Katrin Bärtschi ist Briefträgerin in Bern und Gewerkschafterin.
Seit neustem hängt im Sortierraum ein riesengrosser Monitor und ersetzt die bisherigen wenig beachteten Anschlagbretter.
Allerhand Vergleichszahlen leuchten da auf, unermüdlich werden die Teams und die Zustellstellen quantitativ verglichen. Die Briefträgerin findet’s langweilig – was sagt es denn letztlich aus?
KENNZAHLEN. Wer schneller war, wer weniger Fehler machte – na ja. Welches Team wie viele Absenzen verzeichnet und so weiter und so fort. Betriebs- und Nichtbetriebsunfälle, aktuell und im Vergleich zum Vorjahr. Mit Hinweis auf die entstandenen Kosten. Statistik ohne Ende. «Teamkennzahlen» heisst solches – was für ein Wort! Ein Team kennzeichnen – oder erkennen – aufgrund der Zahlen, die es liefert?
Die Parole: „BZR Bern, Post für die Hauptstadt.“ Griffig.
Es gibt weitere Rubriken auf dem neuen elektronischen Anschlagbrett. Die Ein- und Austritte zum Beispiel, die Gratulationen für die bestandenen Lehrabschlussprüfungen und die Begrüssung der neuen Lernenden, der Abschiedsgruss des Chefs, ein Organigramm und eine Karte der «Flächenorganisation». Vorübergehend gültig, denn die nächste Reorganisation steht vor der Tür. Kampagnen wie «Postactivity» – die Briefträgerin erinnert sich momentan nicht, was damit gemeint ist. Hinweise zu aktuellen Arbeitssicherheitsthemen wie, dass die Füsse aufs Trittbrett gehören. Eine Einladung, via QR-Code ein Gratis-Postkartenset zu bestellen. Und nicht zu vergessen die Parole: Briefzustellregion «BZR Bern, Post für die Hauptstadt». Griffig.

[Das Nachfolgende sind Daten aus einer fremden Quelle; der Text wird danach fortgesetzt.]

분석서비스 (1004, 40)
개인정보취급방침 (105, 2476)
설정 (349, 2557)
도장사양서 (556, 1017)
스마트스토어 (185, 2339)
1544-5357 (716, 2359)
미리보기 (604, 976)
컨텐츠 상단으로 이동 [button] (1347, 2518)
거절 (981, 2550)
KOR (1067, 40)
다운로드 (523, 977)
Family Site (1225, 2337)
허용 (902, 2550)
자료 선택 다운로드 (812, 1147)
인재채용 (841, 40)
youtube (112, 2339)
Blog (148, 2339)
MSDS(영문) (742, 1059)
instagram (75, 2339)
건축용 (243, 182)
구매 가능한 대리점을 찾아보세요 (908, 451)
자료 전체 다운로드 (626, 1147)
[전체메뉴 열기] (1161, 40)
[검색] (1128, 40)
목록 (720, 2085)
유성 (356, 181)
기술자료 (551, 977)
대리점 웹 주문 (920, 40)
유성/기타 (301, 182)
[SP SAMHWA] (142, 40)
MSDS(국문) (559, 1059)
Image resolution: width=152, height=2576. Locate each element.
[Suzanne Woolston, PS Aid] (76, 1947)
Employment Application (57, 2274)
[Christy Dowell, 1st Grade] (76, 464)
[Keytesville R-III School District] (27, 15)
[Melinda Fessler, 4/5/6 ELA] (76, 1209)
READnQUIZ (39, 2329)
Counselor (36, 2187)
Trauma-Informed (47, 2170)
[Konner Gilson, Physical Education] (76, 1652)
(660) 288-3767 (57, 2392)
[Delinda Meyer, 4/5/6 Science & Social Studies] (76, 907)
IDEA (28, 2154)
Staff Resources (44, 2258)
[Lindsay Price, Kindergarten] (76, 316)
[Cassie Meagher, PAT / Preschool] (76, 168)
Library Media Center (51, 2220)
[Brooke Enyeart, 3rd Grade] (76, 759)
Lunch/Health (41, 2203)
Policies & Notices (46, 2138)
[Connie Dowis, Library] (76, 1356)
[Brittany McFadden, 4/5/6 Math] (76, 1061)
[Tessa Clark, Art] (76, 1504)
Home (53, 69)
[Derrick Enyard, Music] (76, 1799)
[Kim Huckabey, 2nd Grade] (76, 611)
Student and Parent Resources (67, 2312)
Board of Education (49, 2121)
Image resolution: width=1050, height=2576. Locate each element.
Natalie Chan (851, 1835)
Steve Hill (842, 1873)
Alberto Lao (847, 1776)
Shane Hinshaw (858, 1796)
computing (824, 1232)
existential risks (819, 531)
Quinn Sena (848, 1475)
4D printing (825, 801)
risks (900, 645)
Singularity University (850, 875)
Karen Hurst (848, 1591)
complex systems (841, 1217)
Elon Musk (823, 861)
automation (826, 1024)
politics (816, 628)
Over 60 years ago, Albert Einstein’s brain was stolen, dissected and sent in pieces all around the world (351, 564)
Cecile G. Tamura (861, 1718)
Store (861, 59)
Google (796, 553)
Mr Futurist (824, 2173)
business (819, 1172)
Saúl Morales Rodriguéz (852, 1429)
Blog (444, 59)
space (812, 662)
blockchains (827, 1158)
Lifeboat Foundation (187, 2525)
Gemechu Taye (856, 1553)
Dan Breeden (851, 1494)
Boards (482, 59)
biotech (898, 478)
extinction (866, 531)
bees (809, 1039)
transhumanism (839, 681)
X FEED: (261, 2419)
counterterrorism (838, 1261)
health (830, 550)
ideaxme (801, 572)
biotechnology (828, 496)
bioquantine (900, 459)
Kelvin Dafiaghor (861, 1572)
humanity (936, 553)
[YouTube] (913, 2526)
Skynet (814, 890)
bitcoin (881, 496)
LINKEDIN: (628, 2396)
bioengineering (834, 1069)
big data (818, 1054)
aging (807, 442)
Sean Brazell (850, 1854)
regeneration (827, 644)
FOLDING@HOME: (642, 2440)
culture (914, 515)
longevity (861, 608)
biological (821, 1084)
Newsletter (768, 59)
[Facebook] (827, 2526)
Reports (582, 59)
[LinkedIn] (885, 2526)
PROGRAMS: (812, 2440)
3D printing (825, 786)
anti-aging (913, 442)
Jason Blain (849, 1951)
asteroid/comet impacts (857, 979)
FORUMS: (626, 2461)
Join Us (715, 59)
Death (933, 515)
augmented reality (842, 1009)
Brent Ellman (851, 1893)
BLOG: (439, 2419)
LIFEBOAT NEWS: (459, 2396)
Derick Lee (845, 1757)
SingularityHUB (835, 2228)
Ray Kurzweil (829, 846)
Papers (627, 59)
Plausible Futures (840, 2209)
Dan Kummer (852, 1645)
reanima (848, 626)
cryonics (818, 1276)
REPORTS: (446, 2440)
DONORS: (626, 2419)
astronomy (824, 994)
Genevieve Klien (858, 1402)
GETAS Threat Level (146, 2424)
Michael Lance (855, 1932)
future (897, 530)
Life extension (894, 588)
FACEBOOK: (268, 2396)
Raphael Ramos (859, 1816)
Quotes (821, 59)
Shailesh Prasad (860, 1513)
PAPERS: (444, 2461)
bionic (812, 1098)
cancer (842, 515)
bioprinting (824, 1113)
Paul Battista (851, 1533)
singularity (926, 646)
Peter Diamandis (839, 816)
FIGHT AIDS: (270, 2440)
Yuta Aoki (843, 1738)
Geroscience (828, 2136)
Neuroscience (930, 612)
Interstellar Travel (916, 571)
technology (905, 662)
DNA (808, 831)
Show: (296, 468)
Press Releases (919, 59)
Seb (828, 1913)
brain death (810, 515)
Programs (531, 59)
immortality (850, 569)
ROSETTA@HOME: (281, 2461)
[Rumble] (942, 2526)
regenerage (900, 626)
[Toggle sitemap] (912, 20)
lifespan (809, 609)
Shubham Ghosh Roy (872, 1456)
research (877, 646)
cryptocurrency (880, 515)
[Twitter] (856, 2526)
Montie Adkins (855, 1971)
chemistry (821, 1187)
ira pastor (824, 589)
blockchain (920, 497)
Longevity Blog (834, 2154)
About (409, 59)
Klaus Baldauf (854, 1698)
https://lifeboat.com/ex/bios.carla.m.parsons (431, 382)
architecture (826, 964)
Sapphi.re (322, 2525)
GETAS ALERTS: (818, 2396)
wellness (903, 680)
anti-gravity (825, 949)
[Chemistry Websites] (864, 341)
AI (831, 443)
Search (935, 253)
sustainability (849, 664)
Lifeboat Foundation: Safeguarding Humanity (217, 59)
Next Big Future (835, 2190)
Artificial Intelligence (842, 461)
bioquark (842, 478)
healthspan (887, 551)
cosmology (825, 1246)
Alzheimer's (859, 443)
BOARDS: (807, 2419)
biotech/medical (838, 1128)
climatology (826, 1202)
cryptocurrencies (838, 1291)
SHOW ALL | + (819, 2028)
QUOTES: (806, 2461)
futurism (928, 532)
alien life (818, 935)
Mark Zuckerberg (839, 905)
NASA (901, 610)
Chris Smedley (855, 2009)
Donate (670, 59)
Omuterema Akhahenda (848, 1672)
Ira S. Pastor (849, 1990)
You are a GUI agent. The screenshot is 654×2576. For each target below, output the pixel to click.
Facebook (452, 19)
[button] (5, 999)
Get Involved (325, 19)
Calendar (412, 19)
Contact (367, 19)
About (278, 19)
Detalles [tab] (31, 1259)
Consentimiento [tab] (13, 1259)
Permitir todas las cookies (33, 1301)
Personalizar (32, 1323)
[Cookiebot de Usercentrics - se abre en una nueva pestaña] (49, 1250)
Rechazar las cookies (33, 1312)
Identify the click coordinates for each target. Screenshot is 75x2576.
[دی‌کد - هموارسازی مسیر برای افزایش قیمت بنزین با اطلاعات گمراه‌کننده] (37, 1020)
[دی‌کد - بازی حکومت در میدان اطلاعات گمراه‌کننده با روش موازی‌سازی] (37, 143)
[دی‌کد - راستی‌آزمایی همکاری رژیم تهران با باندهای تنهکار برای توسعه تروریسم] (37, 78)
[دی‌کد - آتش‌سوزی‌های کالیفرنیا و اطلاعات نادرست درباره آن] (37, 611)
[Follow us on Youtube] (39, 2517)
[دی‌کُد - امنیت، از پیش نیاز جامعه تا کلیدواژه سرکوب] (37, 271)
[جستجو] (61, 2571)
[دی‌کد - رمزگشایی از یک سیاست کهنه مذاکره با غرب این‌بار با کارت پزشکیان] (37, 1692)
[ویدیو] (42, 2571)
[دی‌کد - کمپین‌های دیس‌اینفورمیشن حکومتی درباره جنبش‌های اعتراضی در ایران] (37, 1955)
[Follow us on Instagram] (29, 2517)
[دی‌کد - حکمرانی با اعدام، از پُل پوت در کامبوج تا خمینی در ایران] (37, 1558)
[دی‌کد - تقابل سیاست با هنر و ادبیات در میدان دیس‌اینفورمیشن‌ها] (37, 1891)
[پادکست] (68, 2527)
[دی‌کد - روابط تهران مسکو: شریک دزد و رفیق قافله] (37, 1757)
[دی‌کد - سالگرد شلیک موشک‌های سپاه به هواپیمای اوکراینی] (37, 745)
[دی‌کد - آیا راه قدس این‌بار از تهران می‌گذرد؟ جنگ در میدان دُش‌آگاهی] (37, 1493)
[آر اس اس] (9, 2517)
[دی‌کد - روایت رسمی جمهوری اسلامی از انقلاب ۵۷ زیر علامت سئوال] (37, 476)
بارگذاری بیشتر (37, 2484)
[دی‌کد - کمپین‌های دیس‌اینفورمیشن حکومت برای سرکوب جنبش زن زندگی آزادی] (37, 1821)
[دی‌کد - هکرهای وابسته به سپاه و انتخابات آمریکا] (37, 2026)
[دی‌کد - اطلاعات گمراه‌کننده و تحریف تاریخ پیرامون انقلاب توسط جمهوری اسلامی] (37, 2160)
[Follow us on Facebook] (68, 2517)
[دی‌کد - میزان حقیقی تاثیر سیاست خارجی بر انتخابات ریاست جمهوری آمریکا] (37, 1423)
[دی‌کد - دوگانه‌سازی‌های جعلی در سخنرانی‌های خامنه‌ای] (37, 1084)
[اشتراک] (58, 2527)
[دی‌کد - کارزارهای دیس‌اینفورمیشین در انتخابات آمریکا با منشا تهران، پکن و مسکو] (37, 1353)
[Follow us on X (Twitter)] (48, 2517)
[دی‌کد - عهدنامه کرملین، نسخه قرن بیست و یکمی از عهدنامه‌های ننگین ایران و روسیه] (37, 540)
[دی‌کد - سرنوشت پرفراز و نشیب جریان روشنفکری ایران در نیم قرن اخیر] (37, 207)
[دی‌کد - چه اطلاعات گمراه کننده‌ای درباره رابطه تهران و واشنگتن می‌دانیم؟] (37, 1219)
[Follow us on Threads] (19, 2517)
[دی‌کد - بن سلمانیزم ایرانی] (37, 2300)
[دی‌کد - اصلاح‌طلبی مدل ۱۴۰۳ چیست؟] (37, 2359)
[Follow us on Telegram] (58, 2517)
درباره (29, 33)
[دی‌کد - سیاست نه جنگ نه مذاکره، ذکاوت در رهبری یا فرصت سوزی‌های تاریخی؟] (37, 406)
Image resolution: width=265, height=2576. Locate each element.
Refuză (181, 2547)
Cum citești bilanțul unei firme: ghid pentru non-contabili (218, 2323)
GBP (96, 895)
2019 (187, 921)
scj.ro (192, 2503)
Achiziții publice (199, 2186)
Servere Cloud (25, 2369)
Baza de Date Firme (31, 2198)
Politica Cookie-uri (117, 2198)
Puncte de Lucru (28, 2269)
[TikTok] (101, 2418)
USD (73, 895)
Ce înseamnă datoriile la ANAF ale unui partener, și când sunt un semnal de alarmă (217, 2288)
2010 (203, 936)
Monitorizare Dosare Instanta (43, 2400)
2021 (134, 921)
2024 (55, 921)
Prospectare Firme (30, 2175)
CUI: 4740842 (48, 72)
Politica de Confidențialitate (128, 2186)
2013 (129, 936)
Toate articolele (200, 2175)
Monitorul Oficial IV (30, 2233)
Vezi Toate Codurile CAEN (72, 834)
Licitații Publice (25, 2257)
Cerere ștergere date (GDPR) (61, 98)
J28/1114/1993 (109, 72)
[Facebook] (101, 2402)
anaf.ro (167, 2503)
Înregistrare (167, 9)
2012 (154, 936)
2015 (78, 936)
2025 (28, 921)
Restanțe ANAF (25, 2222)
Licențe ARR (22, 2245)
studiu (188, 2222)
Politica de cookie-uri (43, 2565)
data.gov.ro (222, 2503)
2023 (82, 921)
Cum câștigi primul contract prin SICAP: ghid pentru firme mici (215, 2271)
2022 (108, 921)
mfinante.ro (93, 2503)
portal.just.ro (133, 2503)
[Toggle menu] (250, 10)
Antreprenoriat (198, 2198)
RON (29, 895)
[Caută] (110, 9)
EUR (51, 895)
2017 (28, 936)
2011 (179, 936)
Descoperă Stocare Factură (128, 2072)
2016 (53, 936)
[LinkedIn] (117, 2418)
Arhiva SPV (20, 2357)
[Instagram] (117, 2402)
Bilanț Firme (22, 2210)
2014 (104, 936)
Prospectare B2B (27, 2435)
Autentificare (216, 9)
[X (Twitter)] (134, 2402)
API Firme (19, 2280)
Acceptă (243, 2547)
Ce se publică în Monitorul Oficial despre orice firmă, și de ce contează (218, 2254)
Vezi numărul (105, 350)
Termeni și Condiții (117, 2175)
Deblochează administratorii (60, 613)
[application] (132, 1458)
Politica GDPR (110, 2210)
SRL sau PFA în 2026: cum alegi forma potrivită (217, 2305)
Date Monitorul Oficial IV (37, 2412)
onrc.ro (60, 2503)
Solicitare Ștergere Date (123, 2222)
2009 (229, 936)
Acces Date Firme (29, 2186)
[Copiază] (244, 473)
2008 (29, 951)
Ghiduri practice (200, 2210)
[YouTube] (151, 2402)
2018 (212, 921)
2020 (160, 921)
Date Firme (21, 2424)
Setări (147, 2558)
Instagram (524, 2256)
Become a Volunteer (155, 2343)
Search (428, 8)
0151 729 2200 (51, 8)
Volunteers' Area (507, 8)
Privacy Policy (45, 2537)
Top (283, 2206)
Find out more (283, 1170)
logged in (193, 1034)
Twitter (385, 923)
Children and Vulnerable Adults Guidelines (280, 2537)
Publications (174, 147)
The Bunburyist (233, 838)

SURREAL. Ist die Anschaffung des neuen Monitors überhaupt der Schreibe wert? Nicht unbedingt. Es ist ein Schritt im allgemeinen Digitalisierungsprozess und bei manch andern Firmen wohl längstens Realität. Weshalb erzählt die Briefträgerin denn davon? Vielleicht, um ein Stimmungsbild zu liefern aus der Halle, in der die vielen Sortiergestelle stehen und am frühen Morgen und ab dem Mittag emsige Hände am Werk sind. Während auf dem Bildschirm sich wiederholend die News vorübergleiten. Und in der Zeit, wo die Hände draussen beschäftigt sind, ausser die paar vom Innendienst? Ein fast surreales Bild: Botschaften ins Leere, sozusagen.